» What you need to do: Using the listing below, report each line holding the string "computer".

» Supplied material:
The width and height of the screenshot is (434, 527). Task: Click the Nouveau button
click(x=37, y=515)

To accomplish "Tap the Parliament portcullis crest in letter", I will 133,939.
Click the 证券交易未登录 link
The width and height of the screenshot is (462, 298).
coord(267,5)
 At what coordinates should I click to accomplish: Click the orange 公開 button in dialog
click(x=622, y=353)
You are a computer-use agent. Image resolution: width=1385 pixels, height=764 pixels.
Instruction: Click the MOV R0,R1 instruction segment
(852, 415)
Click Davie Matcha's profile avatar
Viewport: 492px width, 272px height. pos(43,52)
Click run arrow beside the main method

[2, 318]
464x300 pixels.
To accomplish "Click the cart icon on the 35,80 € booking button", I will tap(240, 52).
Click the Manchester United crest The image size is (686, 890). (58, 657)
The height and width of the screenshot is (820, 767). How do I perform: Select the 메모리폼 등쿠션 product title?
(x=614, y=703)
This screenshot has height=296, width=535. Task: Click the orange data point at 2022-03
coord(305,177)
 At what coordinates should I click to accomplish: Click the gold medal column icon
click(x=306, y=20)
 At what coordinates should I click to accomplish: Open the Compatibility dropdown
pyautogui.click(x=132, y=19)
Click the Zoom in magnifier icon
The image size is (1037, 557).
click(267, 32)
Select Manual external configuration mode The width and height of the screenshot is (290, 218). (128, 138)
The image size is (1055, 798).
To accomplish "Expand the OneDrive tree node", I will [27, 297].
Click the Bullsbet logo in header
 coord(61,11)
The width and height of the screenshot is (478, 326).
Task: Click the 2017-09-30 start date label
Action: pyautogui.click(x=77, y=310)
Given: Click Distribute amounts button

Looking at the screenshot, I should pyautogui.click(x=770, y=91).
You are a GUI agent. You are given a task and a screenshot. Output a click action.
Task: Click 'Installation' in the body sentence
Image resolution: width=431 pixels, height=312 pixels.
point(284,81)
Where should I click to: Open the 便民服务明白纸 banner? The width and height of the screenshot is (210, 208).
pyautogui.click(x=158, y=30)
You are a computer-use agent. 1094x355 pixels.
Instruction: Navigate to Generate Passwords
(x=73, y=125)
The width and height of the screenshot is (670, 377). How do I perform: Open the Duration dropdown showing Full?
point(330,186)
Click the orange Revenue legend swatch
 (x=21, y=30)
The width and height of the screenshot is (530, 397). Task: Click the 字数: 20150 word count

» Your response:
You are a computer-use agent. Image resolution: width=1385 pixels, height=764 pixels.
You are a computer-use agent. 1094x355 pixels.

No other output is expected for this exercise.